She went about it the same way that I watched Marie Kondo do it with families on her program. She actually took EVERYTHING out of my closet and piled it on the bed. Shoes went over in piles with handbags and belts. She had me sit down and pick up each item one at a time and put it in one of three piles. I had to decide if it still brought me joy. Was there a spark when I looked at it and felt it? If not, I had to say, "So long!" If it was still nice, it went in the pile for donations. If not nice enough to donate, it went in the pile of throw outs. Otherwise, she took it and put it on a hanger neatly and placed it back in the closet.
Sorting out sleeveless tops, short sleeve tops, 3/4 tops and long sleeve tops, to jackets, slacks, skirts and dresses. I might add that she had it arranged by colors also. (Just a touch of OCD, you think?) I thought that we would never finish but actually it was not as bad as I thought. Until I came back and she had all of my shoes out in the Master Bathroom Suite. They literally took up the whole room and not to brag but we have a very large bathroom suite.
My granddaughter, who was 4 at the time, came back and said to me, "Lola, you have a shoe store! Momma, can I have this many shoes, too?" Okay, so I had a lot of shoes. I admit that. I love shoes and handbags. I was told to sit down and try each pair on if they brought me joy. The extra component here was they had to fit comfortably for them to stay in my closet. Basically, I almost understood what she was saying. If they brought me joy and I could not wear them, then why do I have them? We sorted by sandals, flats, different heel heights, and of course her color fixation was still going strong with the shoes, just as the clothing.
Yes, you really can!
Now, this same closet has the beginnings of looking like it did when my daughter straightened me out before. I did not have the heart to get her that involved again.

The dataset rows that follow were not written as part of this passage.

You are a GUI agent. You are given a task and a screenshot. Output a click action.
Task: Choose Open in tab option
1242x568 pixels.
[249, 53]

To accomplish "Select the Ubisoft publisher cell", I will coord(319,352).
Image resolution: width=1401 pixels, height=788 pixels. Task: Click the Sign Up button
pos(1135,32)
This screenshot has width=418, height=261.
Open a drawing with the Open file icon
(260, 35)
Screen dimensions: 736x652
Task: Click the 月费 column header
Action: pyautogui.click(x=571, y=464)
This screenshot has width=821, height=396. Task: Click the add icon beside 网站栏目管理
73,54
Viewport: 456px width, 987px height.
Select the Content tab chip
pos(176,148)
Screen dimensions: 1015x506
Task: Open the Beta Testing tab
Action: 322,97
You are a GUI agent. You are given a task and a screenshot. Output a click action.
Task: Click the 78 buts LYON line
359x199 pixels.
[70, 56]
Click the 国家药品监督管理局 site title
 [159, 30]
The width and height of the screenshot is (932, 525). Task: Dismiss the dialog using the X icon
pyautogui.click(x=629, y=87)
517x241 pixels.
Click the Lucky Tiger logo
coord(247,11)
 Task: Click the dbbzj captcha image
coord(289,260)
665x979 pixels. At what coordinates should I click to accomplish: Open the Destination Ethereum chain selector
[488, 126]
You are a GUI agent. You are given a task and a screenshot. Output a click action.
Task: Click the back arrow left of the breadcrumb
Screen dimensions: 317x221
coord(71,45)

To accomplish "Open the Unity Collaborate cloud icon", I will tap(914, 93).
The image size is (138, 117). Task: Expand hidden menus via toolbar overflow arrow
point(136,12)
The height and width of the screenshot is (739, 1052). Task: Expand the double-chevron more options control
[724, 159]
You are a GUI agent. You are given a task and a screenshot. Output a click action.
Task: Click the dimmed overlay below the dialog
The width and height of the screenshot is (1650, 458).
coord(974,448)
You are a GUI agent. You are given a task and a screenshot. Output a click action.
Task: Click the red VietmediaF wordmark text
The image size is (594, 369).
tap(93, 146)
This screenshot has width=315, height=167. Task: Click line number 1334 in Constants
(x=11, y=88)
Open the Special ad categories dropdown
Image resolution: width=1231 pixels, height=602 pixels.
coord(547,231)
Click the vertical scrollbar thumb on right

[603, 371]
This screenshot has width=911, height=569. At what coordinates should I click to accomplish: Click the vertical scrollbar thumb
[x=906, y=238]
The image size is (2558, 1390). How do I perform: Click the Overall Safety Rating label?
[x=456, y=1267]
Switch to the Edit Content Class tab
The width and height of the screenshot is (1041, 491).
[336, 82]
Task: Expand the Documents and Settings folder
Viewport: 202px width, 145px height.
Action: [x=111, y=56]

I knew what had to be done. EXCEPT, with writing my book, and it being only me and no helper, I am doing it my own way. This does go against how Marie Kondo suggests, but it works for me. I am slowly working my way through the mess. I am actually trying on the piece of clothing if I think it sparks joy within me. Because, sometimes, once it is on my body, the spark fizzles out fast. I had to be honest with myself. Am I really going to wear it? Then it went to the throw away bag or the donation bag.
Just so you know, I am getting about 5 - 7 outfits tried on each morning as I dress. So far I have 5 bags that have gone to a donation site. There will be more. I have some clothes upstairs also and when I go up, I take a few that I know do not spark joy and I have a bag already upstairs for them. The others, I bring down to try on or hang up as the case may be. This includes drawers of sweaters, tanks, sweatshirts and bathing suits.
Never, ever did I think that I could fold the Marie Kondo method. One of our sons folds this way and one of our daughters does it the very same way. That was not a learned lesson from me. I am admittingly ashamed of my folding compared to theirs. Then, on one of the 'Tidying Up' programs, Marie showed a mother and a father who said there is no way they or their children could do that. She then brought in her own three year old to prove them all wrong. Her daughter folded a shirt as if it belonged on a shelf in a store.
That is when I knew that I had to get with the program. My plans are to do the whole house. I can't begin to tell you how it makes me feel. Even in my office, I am working on the bookshelves and decluttering, along with drawers in the kitchen reorganized and it feels so much better.
In our bedroom, I have decluttered my nightstand, the tops of two chest of drawers and have worked my way through 7 drawers. Of all the things that we have, I believe that we need to declutter our books. I plan on doing this by starting with my books and my books alone. Steve has many 1st edition books that are valuable. Then he has books that bring him joy to re-read. He must be the one to take that on. Actually, if I manage to get as many as I am thinking that will be going to the Library for a donation just from my piles, it will give him more space.
As Marie says, "I can think of no greater happiness than to be surrounded only by the things I love." I can feel the love already and I have only just begun.